Records for this exercise -

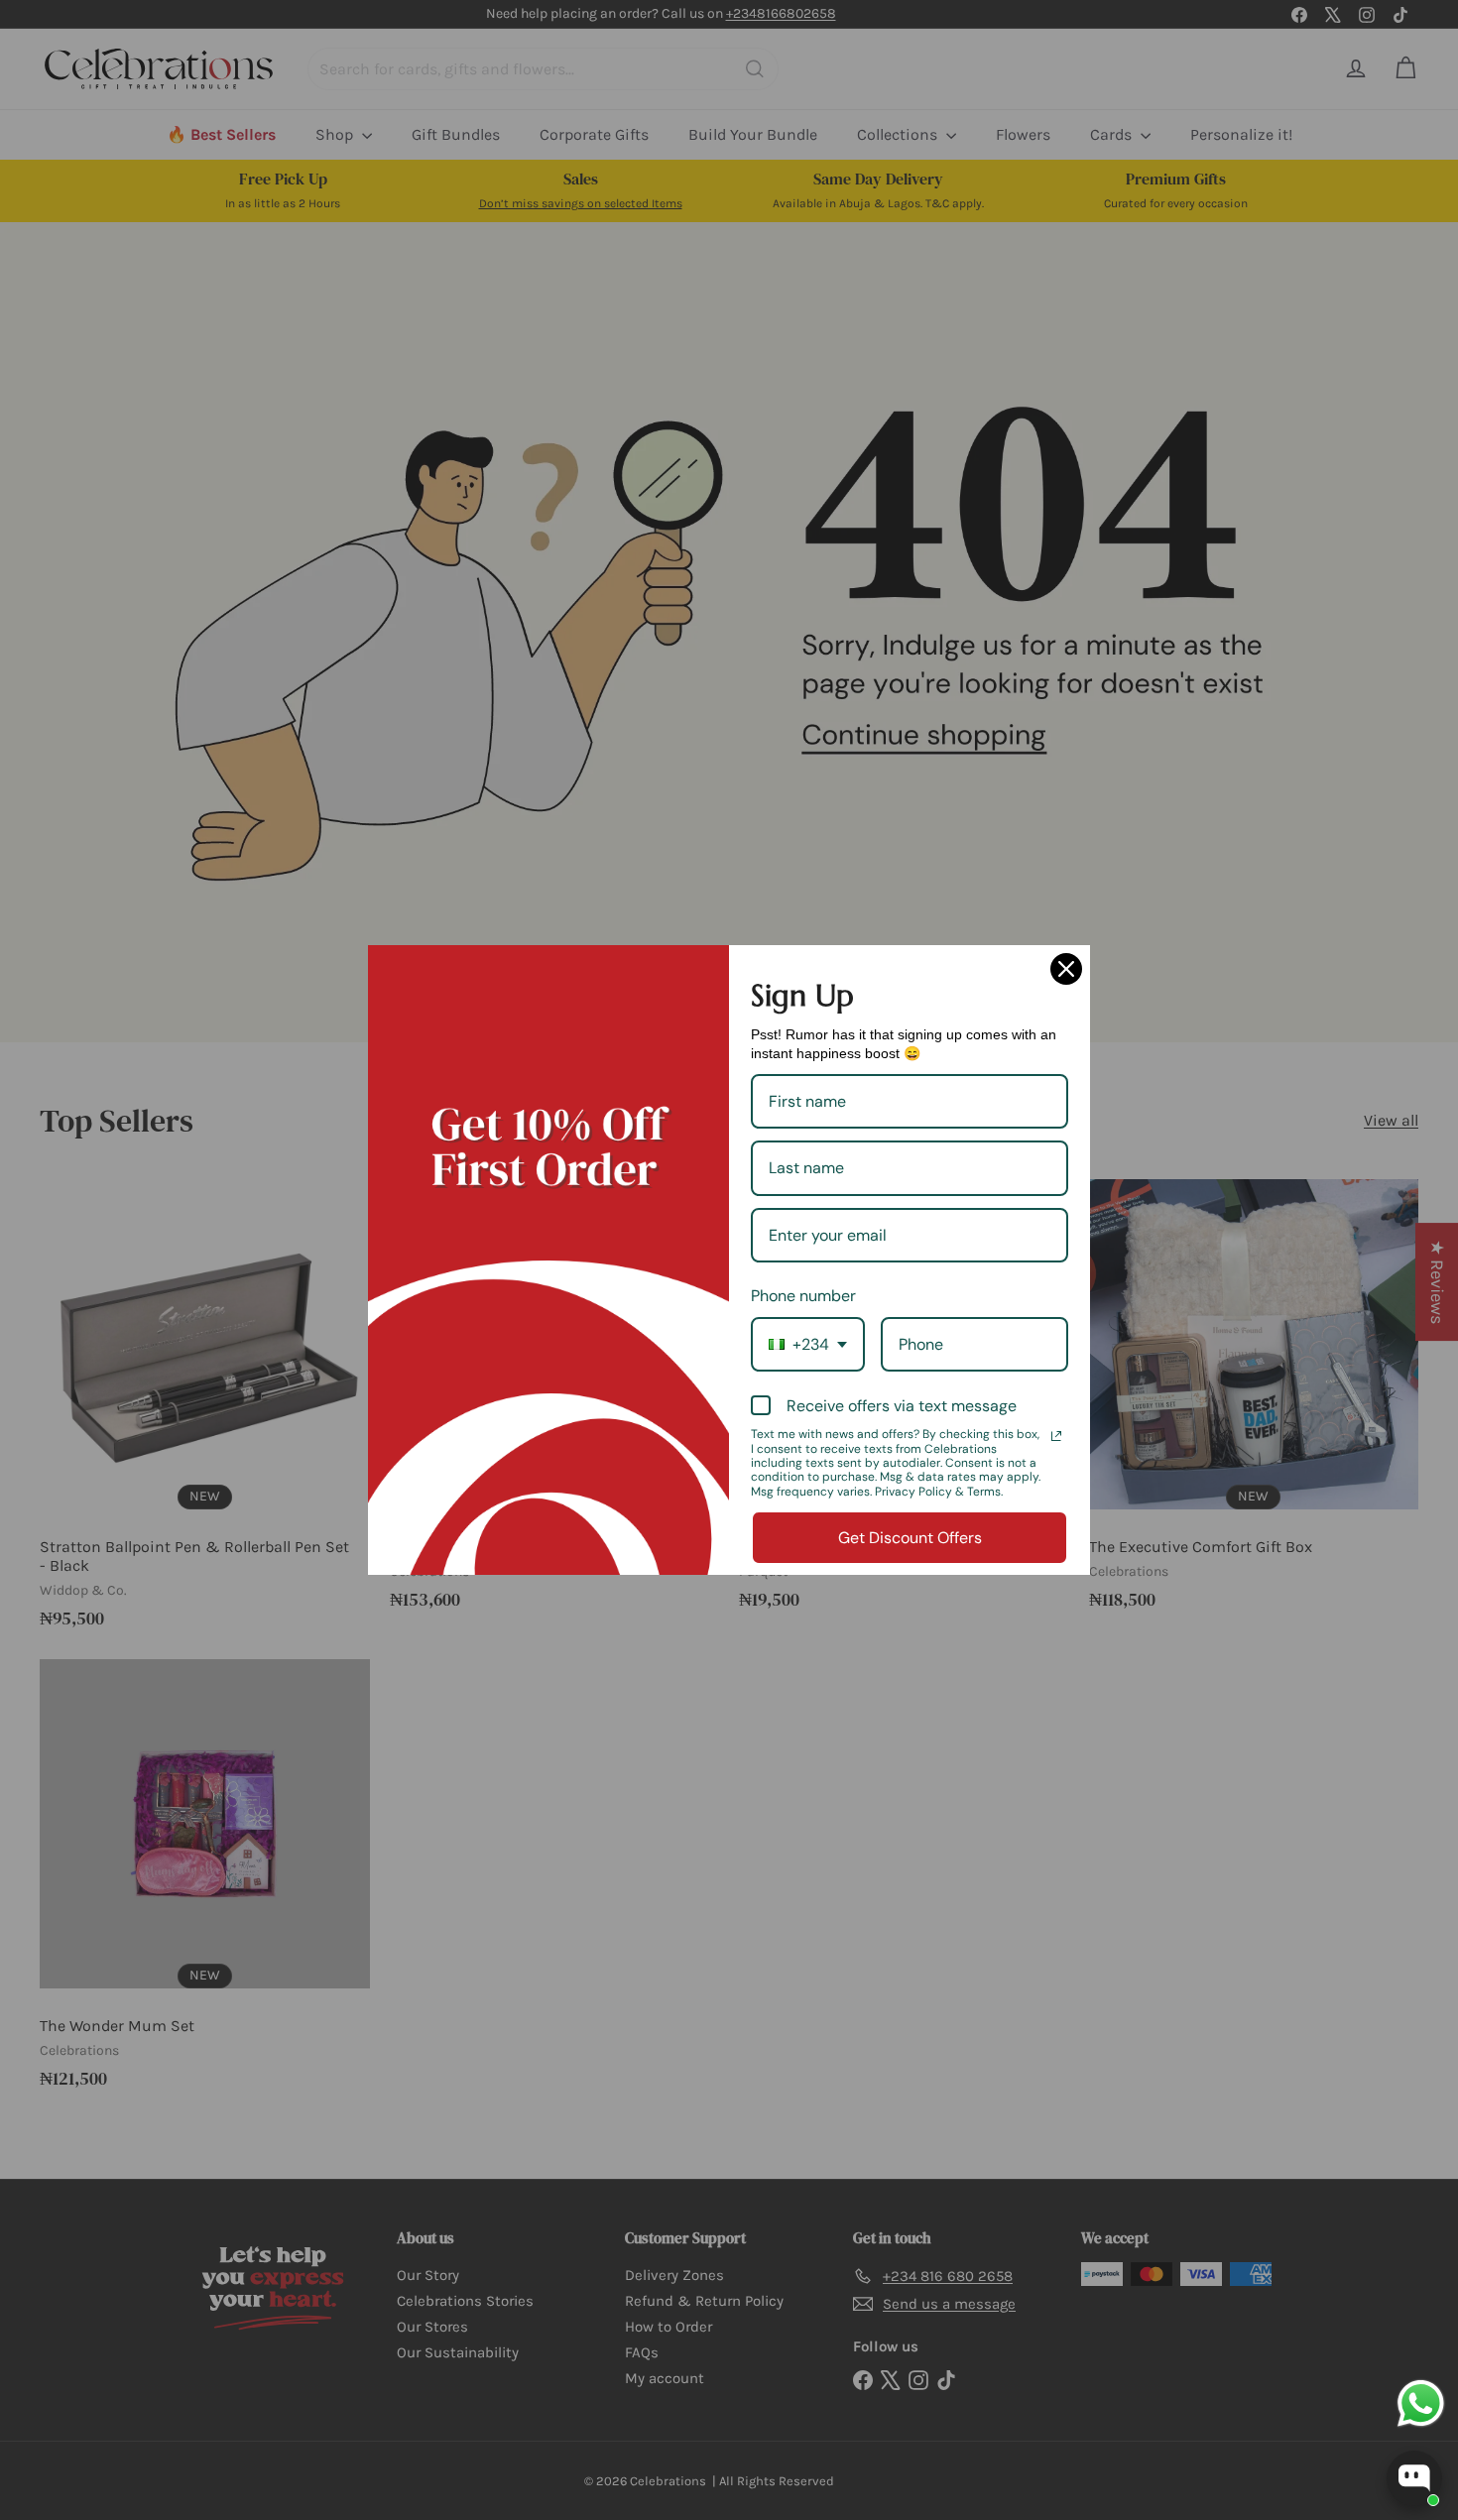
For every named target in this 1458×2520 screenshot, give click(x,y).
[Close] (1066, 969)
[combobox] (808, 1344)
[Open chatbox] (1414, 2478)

==

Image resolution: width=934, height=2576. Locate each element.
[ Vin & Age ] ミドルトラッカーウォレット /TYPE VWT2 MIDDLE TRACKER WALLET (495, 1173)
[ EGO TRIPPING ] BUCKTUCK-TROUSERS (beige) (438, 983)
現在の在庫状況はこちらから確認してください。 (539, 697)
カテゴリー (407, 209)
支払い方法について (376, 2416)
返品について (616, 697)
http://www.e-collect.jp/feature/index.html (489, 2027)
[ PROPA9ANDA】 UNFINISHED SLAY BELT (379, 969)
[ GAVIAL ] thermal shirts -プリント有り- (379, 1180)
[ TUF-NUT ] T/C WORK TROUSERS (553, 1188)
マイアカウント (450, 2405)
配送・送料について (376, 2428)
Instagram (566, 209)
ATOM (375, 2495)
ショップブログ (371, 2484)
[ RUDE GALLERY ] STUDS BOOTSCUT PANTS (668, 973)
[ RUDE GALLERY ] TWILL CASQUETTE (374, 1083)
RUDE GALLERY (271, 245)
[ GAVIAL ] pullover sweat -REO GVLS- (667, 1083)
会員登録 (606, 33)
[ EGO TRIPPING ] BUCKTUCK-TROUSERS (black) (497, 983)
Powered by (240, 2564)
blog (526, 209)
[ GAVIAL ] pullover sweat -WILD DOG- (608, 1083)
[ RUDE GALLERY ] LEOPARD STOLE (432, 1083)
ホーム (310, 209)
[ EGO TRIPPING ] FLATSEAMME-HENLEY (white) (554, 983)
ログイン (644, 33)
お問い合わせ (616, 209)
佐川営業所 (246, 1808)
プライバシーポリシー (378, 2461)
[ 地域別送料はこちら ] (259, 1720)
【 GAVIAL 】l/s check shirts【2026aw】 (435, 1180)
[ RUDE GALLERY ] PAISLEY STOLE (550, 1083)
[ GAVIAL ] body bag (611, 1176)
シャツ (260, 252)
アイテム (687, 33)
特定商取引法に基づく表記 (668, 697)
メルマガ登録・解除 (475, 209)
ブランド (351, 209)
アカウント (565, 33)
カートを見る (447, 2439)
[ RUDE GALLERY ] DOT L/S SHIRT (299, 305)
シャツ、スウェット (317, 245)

---

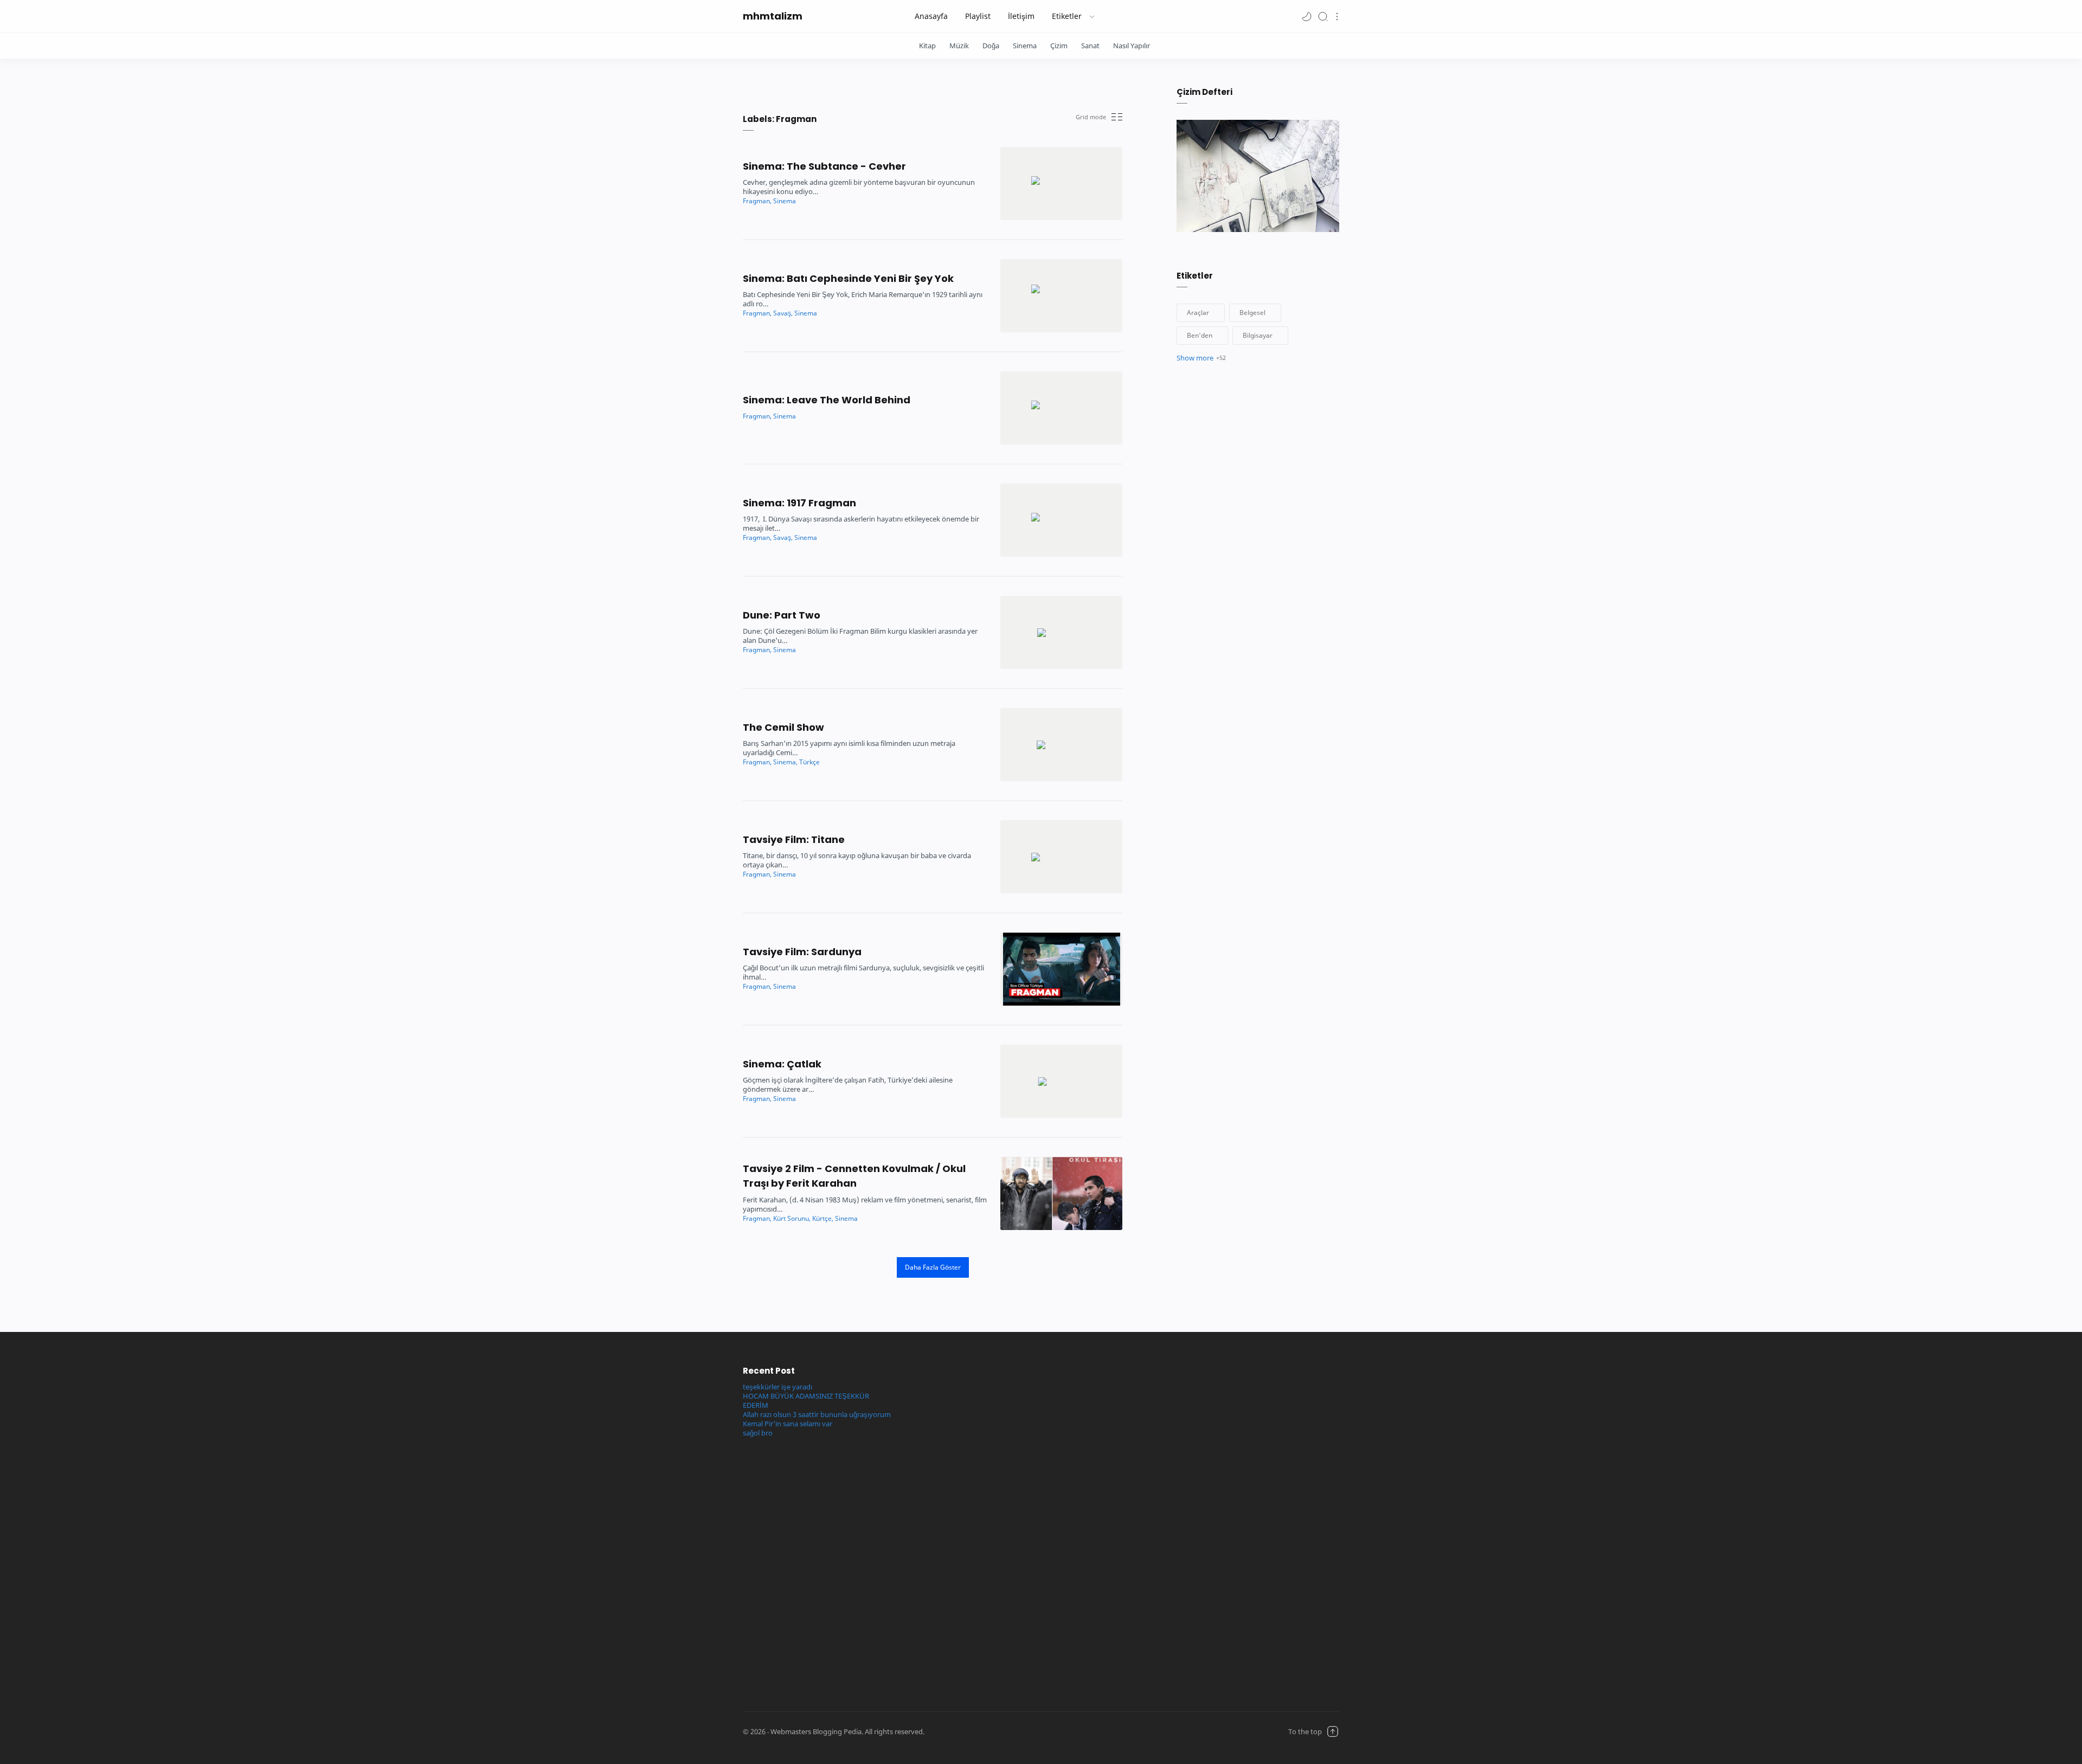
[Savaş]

Work item - Could you return all lines from the records that include the word "TROUSERS"?

Task output -
[ EGO TRIPPING ] BUCKTUCK-TROUSERS (beige) (438, 983)
[ TUF-NUT ] T/C WORK TROUSERS (553, 1188)
[ EGO TRIPPING ] BUCKTUCK-TROUSERS (black) (497, 983)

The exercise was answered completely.